Return the data that follows exactly as it appears. Pictures do not belong in the copy.

**DATA SECTION:**
------------------------------

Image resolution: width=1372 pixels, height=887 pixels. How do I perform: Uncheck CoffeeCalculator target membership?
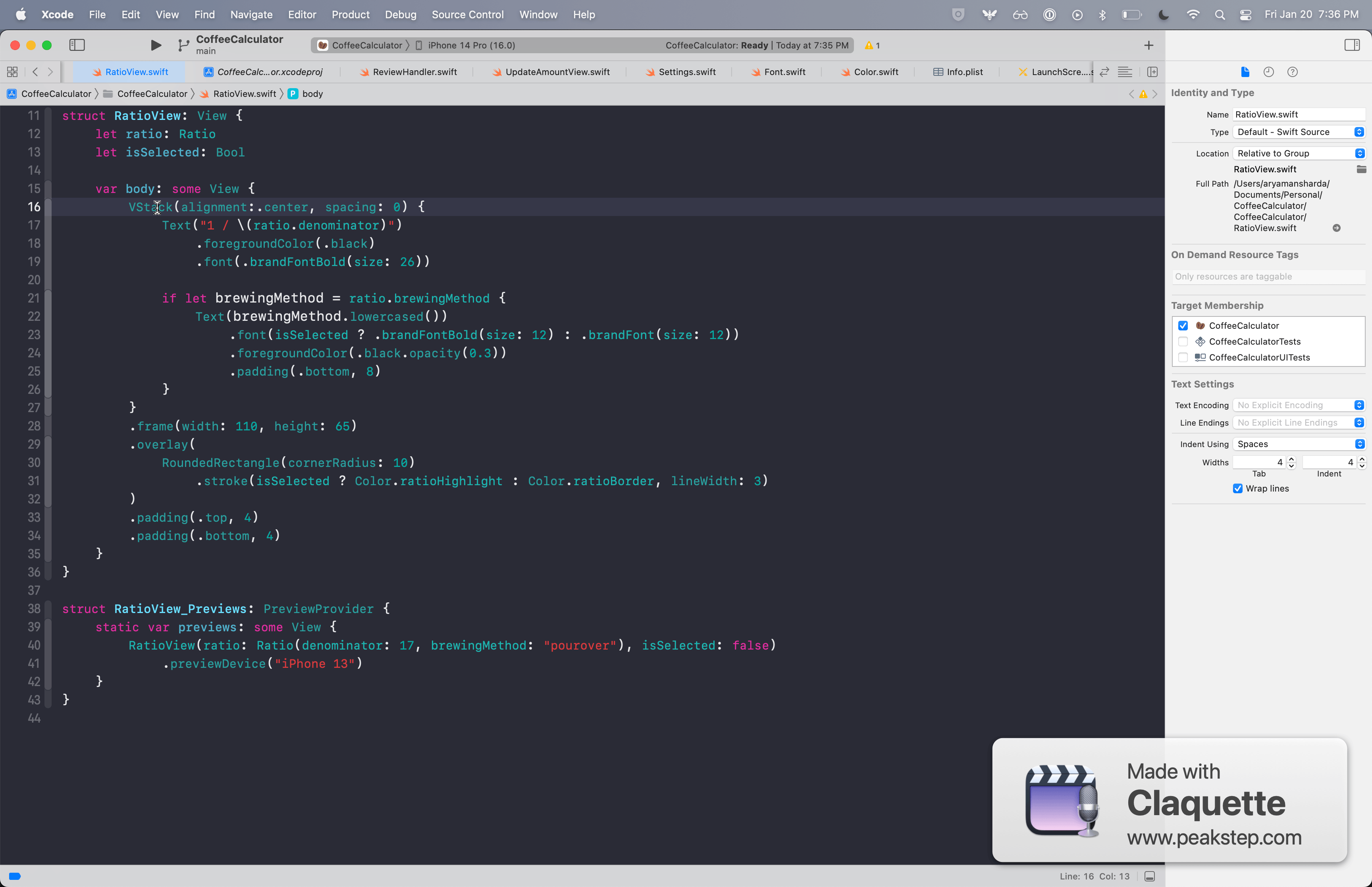(1183, 326)
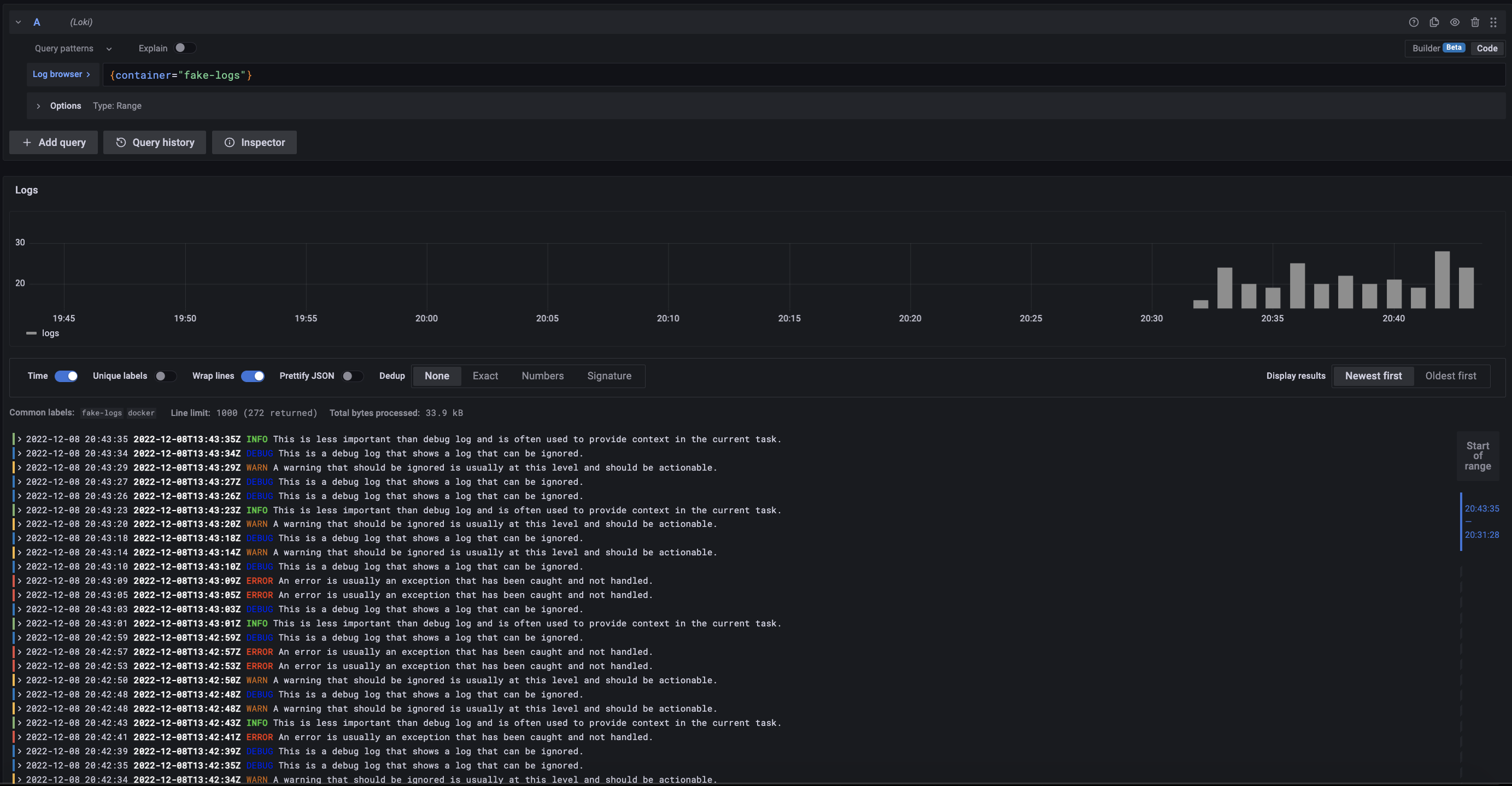The width and height of the screenshot is (1512, 786).
Task: Select Exact dedup option
Action: click(485, 376)
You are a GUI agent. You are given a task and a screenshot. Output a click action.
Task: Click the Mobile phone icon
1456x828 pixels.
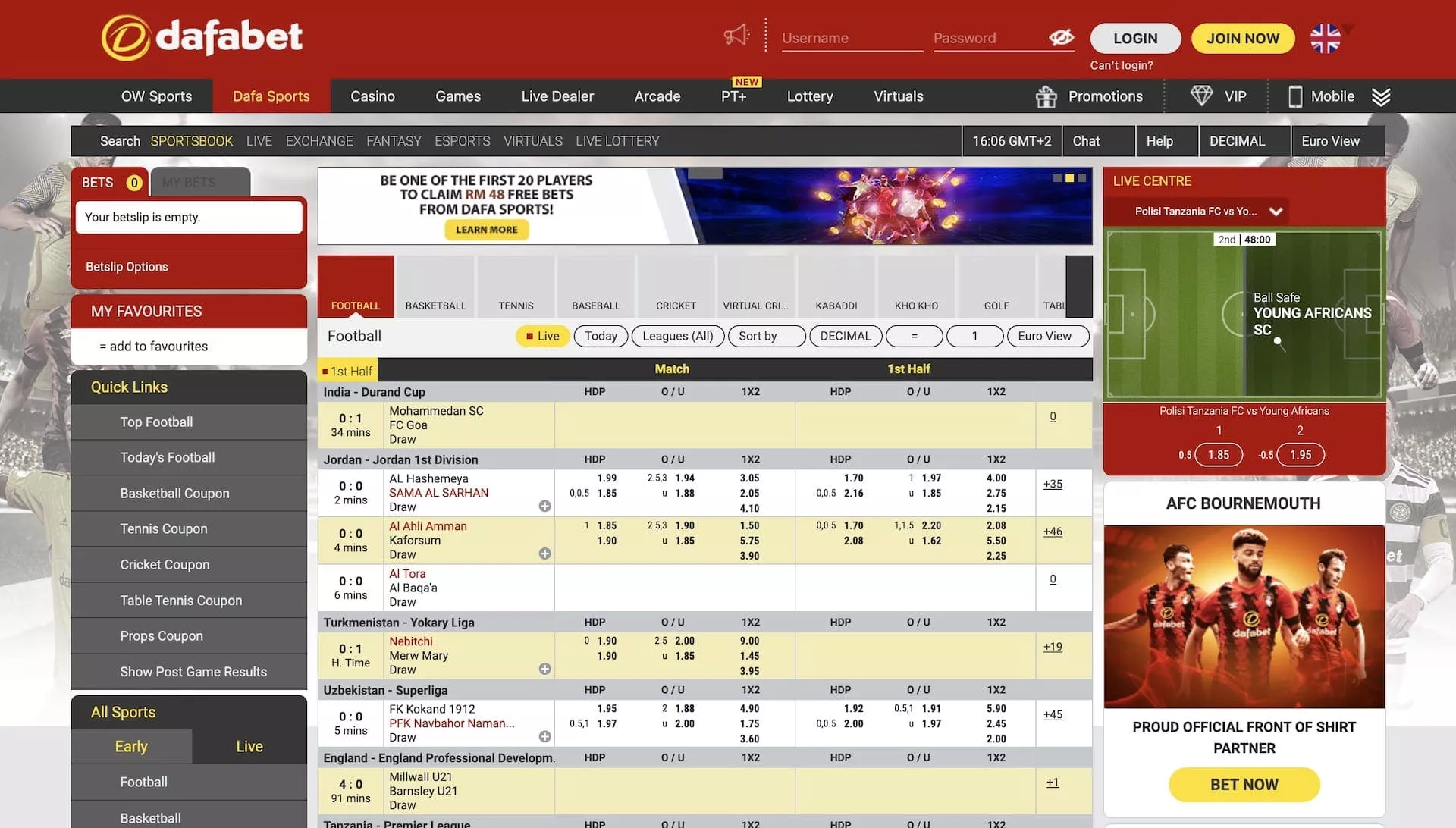click(1295, 96)
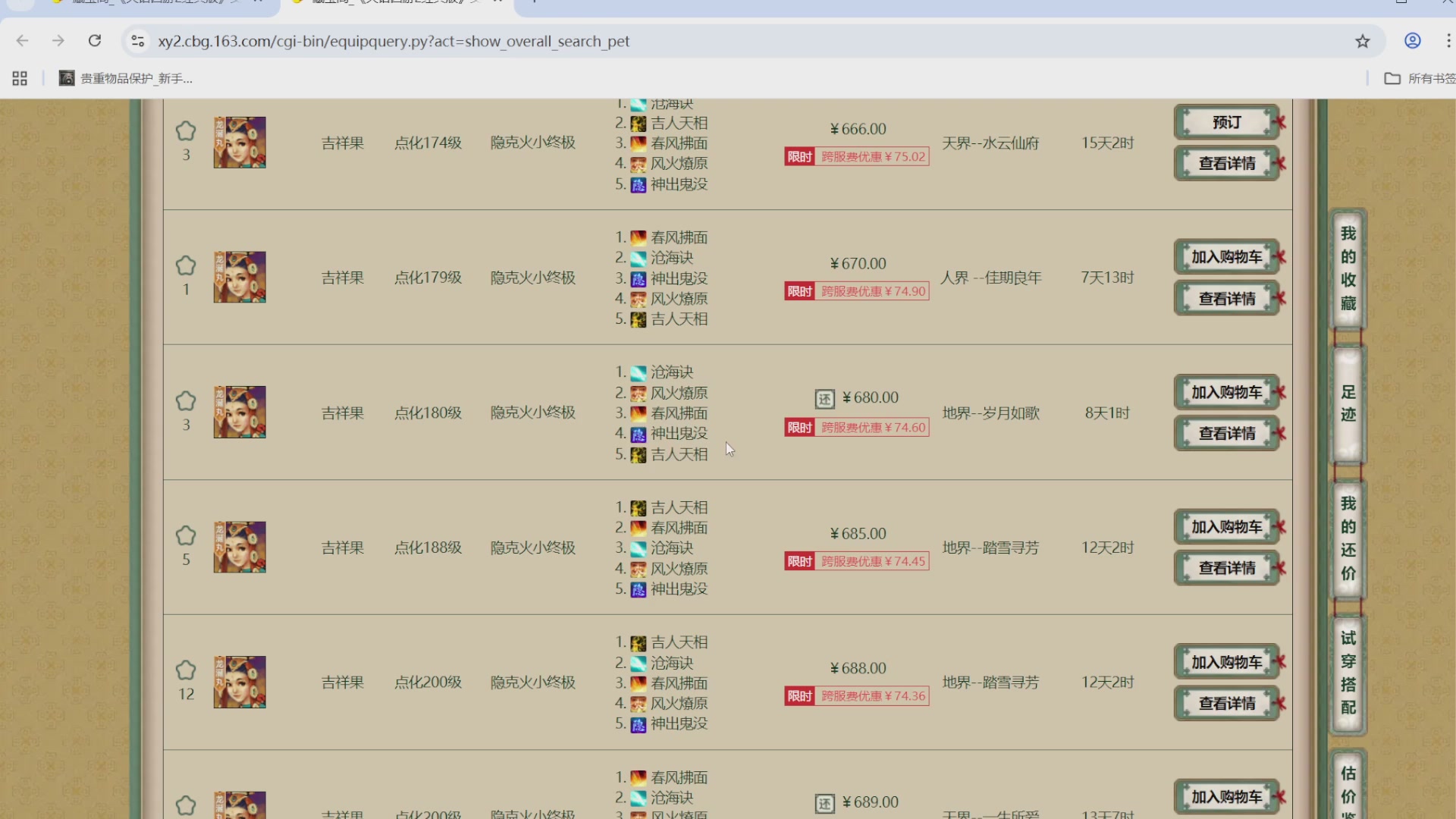
Task: Open browser apps grid icon
Action: coord(20,78)
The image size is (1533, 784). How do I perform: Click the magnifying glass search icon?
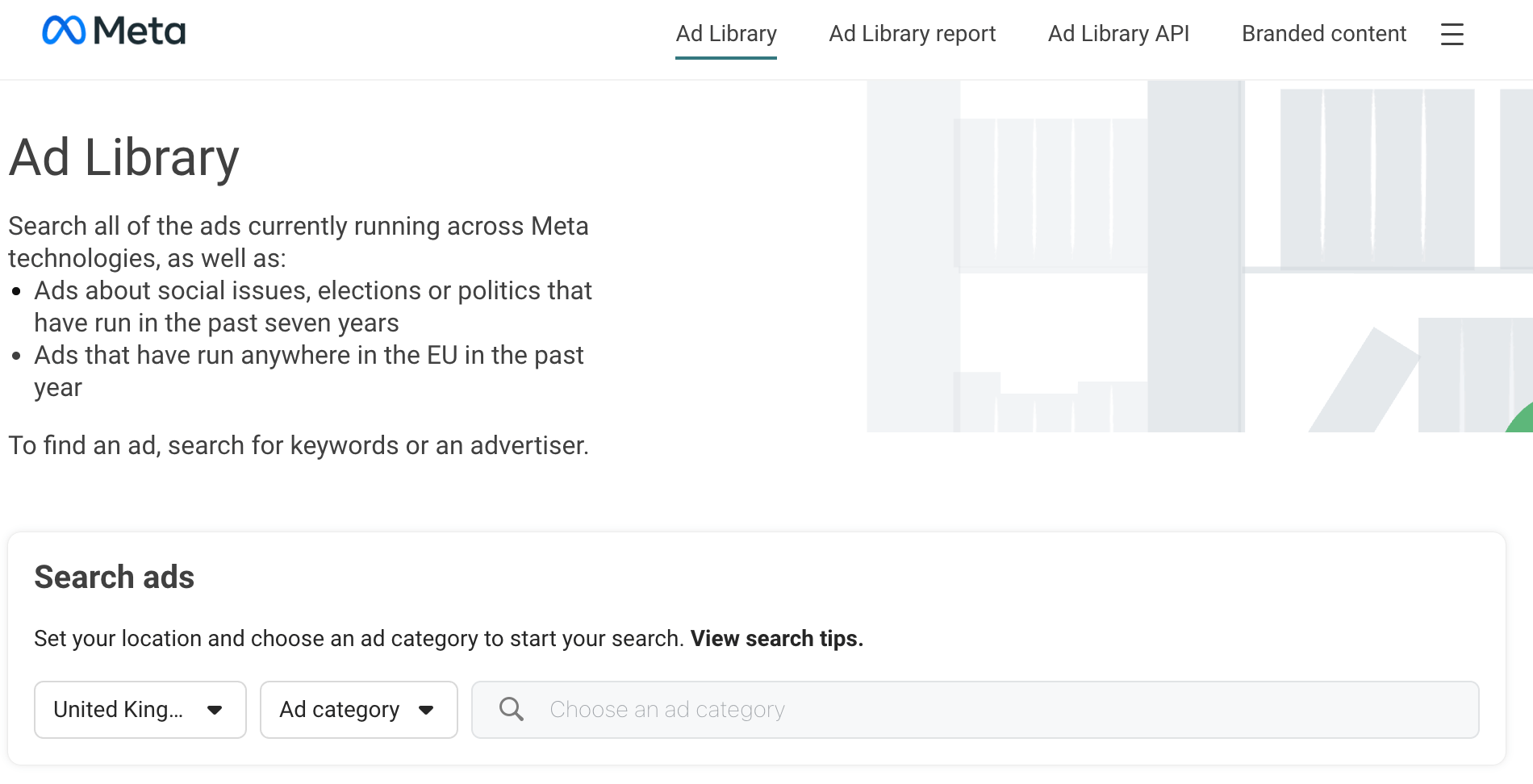pyautogui.click(x=511, y=710)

------------------------------

**SOLUTION TO THIS PROBLEM:**
Image resolution: width=1372 pixels, height=887 pixels. How do I perform: Uncheck CoffeeCalculator target membership?
(1183, 326)
The width and height of the screenshot is (1512, 786).
Task: Select Exact dedup option
Action: click(485, 376)
You are a GUI agent. You are given a task and a screenshot. Output a click action.
Task: Click the Mobile phone icon
1456x828 pixels.
click(1295, 96)
Task: Open browser apps grid icon
Action: coord(20,78)
The image size is (1533, 784). How do I perform: Click the magnifying glass search icon?
pyautogui.click(x=511, y=710)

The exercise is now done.